• EXTRACTED MATERIAL
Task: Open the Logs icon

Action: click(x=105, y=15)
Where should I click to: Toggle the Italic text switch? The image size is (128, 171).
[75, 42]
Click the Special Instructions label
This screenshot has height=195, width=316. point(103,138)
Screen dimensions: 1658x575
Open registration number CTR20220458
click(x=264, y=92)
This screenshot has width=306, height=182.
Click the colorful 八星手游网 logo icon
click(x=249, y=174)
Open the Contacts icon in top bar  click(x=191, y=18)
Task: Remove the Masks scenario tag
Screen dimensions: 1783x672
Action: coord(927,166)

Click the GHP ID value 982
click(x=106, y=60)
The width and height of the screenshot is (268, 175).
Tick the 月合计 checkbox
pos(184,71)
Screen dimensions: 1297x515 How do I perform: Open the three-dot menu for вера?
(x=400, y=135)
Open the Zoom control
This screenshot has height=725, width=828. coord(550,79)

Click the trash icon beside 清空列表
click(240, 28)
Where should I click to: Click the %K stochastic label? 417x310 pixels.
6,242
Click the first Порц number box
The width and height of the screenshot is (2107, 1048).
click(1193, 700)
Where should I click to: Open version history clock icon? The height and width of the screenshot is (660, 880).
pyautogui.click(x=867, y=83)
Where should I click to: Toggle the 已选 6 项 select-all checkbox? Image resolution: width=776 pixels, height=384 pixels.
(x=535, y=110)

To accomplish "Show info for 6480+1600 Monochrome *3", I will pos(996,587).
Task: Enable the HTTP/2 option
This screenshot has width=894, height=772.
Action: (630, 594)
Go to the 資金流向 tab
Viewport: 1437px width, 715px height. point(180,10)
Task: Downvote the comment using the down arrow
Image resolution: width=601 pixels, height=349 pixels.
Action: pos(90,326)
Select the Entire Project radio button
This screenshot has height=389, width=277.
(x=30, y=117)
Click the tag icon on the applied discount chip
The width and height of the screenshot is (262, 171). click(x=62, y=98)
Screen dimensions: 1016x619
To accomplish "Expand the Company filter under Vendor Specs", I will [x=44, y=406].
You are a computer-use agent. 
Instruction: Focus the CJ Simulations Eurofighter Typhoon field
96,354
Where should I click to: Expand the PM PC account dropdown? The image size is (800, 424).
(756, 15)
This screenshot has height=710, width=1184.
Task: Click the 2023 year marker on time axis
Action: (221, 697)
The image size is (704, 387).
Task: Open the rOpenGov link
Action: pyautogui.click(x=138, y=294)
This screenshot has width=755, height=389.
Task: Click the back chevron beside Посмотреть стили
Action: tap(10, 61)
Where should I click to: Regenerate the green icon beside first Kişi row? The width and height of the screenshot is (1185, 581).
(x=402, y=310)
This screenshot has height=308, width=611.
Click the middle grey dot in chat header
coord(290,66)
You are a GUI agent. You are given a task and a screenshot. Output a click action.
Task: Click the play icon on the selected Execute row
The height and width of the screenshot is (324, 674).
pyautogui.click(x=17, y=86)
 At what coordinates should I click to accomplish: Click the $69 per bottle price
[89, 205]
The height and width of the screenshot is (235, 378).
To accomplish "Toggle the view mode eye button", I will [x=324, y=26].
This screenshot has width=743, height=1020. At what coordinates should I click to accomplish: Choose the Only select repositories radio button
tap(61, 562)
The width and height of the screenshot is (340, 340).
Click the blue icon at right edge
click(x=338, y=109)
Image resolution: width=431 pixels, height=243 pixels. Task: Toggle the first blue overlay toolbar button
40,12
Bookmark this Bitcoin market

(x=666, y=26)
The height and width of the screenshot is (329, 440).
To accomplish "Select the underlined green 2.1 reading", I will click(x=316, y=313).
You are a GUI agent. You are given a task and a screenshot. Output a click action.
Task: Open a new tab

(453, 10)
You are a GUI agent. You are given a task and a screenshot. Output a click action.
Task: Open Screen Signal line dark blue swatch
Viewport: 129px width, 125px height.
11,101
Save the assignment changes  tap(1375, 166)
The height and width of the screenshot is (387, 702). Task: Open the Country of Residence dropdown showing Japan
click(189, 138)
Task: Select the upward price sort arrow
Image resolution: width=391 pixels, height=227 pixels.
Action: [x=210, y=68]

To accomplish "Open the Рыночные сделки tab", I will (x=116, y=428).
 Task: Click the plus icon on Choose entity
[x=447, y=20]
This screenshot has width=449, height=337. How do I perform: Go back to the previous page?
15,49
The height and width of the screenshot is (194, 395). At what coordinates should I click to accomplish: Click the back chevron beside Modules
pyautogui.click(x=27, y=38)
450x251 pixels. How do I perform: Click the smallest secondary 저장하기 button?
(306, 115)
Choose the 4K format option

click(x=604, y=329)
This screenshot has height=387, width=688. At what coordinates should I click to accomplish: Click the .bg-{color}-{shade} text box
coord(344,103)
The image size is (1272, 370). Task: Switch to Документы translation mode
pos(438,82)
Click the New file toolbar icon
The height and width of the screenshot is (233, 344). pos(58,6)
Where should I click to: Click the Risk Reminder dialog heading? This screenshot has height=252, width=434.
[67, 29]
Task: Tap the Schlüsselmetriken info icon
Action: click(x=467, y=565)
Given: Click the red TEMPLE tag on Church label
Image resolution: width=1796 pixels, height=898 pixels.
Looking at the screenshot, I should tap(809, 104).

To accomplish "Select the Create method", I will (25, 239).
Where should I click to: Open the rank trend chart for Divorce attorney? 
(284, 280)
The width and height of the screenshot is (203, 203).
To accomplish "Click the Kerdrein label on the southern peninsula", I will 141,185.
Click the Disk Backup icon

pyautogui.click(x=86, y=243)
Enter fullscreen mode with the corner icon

• YOUR INSTRUCTIONS
Each record above should be transcribed exactly.

• YOUR RESPONSE
Task: Open the Logs icon

Action: click(x=105, y=15)
Where should I click to: Toggle the Italic text switch? The image size is (128, 171).
[75, 42]
Click the Special Instructions label
This screenshot has height=195, width=316. point(103,138)
Screen dimensions: 1658x575
Open registration number CTR20220458
click(x=264, y=92)
This screenshot has width=306, height=182.
Click the colorful 八星手游网 logo icon
click(x=249, y=174)
Open the Contacts icon in top bar  click(x=191, y=18)
Task: Remove the Masks scenario tag
Screen dimensions: 1783x672
Action: coord(927,166)

Click the GHP ID value 982
click(x=106, y=60)
The width and height of the screenshot is (268, 175).
Tick the 月合计 checkbox
pos(184,71)
Screen dimensions: 1297x515 How do I perform: Open the three-dot menu for вера?
(x=400, y=135)
Open the Zoom control
This screenshot has height=725, width=828. coord(550,79)

Click the trash icon beside 清空列表
click(240, 28)
Where should I click to: Click the %K stochastic label? 417x310 pixels.
6,242
Click the first Порц number box
The width and height of the screenshot is (2107, 1048).
click(1193, 700)
Where should I click to: Open version history clock icon? The height and width of the screenshot is (660, 880).
pyautogui.click(x=867, y=83)
Where should I click to: Toggle the 已选 6 项 select-all checkbox? Image resolution: width=776 pixels, height=384 pixels.
(x=535, y=110)

To accomplish "Show info for 6480+1600 Monochrome *3", I will pos(996,587).
Task: Enable the HTTP/2 option
This screenshot has width=894, height=772.
Action: (630, 594)
Go to the 資金流向 tab
Viewport: 1437px width, 715px height. point(180,10)
Task: Downvote the comment using the down arrow
Image resolution: width=601 pixels, height=349 pixels.
Action: pos(90,326)
Select the Entire Project radio button
This screenshot has height=389, width=277.
(x=30, y=117)
Click the tag icon on the applied discount chip
The width and height of the screenshot is (262, 171). click(x=62, y=98)
Screen dimensions: 1016x619
To accomplish "Expand the Company filter under Vendor Specs", I will [x=44, y=406].
You are a computer-use agent. 
Instruction: Focus the CJ Simulations Eurofighter Typhoon field
96,354
Where should I click to: Expand the PM PC account dropdown? The image size is (800, 424).
(756, 15)
This screenshot has height=710, width=1184.
Task: Click the 2023 year marker on time axis
Action: (221, 697)
The image size is (704, 387).
Task: Open the rOpenGov link
Action: pyautogui.click(x=138, y=294)
This screenshot has width=755, height=389.
Task: Click the back chevron beside Посмотреть стили
Action: tap(10, 61)
Where should I click to: Regenerate the green icon beside first Kişi row? The width and height of the screenshot is (1185, 581).
(x=402, y=310)
This screenshot has height=308, width=611.
Click the middle grey dot in chat header
coord(290,66)
You are a GUI agent. You are given a task and a screenshot. Output a click action.
Task: Click the play icon on the selected Execute row
The height and width of the screenshot is (324, 674).
pyautogui.click(x=17, y=86)
 At what coordinates should I click to accomplish: Click the $69 per bottle price
[89, 205]
The height and width of the screenshot is (235, 378).
To accomplish "Toggle the view mode eye button", I will [x=324, y=26].
This screenshot has width=743, height=1020. At what coordinates should I click to accomplish: Choose the Only select repositories radio button
tap(61, 562)
The width and height of the screenshot is (340, 340).
Click the blue icon at right edge
click(x=338, y=109)
Image resolution: width=431 pixels, height=243 pixels. Task: Toggle the first blue overlay toolbar button
40,12
Bookmark this Bitcoin market

(x=666, y=26)
The height and width of the screenshot is (329, 440).
To accomplish "Select the underlined green 2.1 reading", I will click(x=316, y=313).
You are a GUI agent. You are given a task and a screenshot. Output a click action.
Task: Open a new tab

(453, 10)
You are a GUI agent. You are given a task and a screenshot. Output a click action.
Task: Open Screen Signal line dark blue swatch
Viewport: 129px width, 125px height.
11,101
Save the assignment changes  tap(1375, 166)
The height and width of the screenshot is (387, 702). Task: Open the Country of Residence dropdown showing Japan
click(189, 138)
Task: Select the upward price sort arrow
Image resolution: width=391 pixels, height=227 pixels.
Action: [x=210, y=68]

To accomplish "Open the Рыночные сделки tab", I will (x=116, y=428).
 Task: Click the plus icon on Choose entity
[x=447, y=20]
This screenshot has width=449, height=337. How do I perform: Go back to the previous page?
15,49
The height and width of the screenshot is (194, 395). At what coordinates should I click to accomplish: Click the back chevron beside Modules
pyautogui.click(x=27, y=38)
450x251 pixels. How do I perform: Click the smallest secondary 저장하기 button?
(306, 115)
Choose the 4K format option

click(x=604, y=329)
This screenshot has height=387, width=688. At what coordinates should I click to accomplish: Click the .bg-{color}-{shade} text box
coord(344,103)
The image size is (1272, 370). Task: Switch to Документы translation mode
pos(438,82)
Click the New file toolbar icon
The height and width of the screenshot is (233, 344). pos(58,6)
Where should I click to: Click the Risk Reminder dialog heading? This screenshot has height=252, width=434.
[67, 29]
Task: Tap the Schlüsselmetriken info icon
Action: click(x=467, y=565)
Given: Click the red TEMPLE tag on Church label
Image resolution: width=1796 pixels, height=898 pixels.
Looking at the screenshot, I should tap(809, 104).

To accomplish "Select the Create method", I will (25, 239).
Where should I click to: Open the rank trend chart for Divorce attorney? 
(284, 280)
The width and height of the screenshot is (203, 203).
To accomplish "Click the Kerdrein label on the southern peninsula", I will 141,185.
Click the Disk Backup icon

pyautogui.click(x=86, y=243)
Enter fullscreen mode with the corner icon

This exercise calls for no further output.